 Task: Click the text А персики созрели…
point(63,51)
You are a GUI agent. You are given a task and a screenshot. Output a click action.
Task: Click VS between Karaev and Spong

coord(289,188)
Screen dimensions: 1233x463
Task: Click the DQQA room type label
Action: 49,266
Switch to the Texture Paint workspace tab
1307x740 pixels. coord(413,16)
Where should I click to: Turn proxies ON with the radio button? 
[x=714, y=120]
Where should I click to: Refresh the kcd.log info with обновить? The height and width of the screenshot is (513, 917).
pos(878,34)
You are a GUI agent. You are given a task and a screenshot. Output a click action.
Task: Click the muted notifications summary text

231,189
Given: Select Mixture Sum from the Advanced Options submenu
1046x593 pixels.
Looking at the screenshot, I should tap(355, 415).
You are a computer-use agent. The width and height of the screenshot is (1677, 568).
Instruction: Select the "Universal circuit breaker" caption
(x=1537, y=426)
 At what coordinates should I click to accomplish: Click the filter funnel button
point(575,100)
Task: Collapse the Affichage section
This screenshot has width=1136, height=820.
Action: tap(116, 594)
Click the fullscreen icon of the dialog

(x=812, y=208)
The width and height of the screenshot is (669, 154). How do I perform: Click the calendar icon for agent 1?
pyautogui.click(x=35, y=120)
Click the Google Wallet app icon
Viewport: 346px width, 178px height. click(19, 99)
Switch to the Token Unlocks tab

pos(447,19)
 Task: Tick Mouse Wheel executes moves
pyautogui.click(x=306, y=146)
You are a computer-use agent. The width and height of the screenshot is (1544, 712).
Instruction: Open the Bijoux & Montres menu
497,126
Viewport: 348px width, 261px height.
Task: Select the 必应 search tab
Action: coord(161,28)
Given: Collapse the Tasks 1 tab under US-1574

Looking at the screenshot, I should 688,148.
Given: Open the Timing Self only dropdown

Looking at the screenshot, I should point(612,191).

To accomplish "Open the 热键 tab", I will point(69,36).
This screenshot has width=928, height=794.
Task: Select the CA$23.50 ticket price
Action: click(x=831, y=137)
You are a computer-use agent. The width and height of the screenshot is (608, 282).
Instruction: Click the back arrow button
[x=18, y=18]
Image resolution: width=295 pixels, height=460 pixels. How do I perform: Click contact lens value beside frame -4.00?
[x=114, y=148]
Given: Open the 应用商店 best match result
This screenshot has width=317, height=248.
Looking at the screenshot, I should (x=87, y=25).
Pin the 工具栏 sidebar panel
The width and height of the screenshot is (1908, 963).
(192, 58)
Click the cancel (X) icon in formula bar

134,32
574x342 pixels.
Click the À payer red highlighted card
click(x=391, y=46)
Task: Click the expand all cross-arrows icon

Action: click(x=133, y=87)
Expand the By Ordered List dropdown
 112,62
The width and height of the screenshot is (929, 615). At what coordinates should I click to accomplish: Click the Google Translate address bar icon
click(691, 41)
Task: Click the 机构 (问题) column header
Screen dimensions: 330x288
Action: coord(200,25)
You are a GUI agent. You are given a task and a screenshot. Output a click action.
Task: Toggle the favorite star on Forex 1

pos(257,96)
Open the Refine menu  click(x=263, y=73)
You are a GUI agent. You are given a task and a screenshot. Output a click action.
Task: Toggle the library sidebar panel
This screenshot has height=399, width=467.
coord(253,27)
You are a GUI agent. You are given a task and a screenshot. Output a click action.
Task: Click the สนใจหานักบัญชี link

○ ○ ○ ○ ○

#### BRIEF
Turn the material, starting with the line that contains "Expand the By Ordered List dropdown" and going on through the end, into a Markdown table with the columns Row and Line. Leave out blank lines.

#### EXERCISE RESPONSE
| Row | Line |
|---|---|
| 1 | Expand the By Ordered List dropdown |
| 2 |  112,62 |
| 3 | The width and height of the screenshot is (929, 615). At what coordinates should I click to accomplish: Click the Google Translate address bar icon |
| 4 | click(691, 41) |
| 5 | Task: Click the 机构 (问题) column header |
| 6 | Screen dimensions: 330x288 |
| 7 | Action: coord(200,25) |
| 8 | You are a GUI agent. You are given a task and a screenshot. Output a click action. |
| 9 | Task: Toggle the favorite star on Forex 1 |
| 10 | pos(257,96) |
| 11 | Open the Refine menu  click(x=263, y=73) |
| 12 | You are a GUI agent. You are given a task and a screenshot. Output a click action. |
| 13 | Task: Toggle the library sidebar panel |
| 14 | This screenshot has height=399, width=467. |
| 15 | coord(253,27) |
| 16 | You are a GUI agent. You are given a task and a screenshot. Output a click action. |
| 17 | Task: Click the สนใจหานักบัญชี link |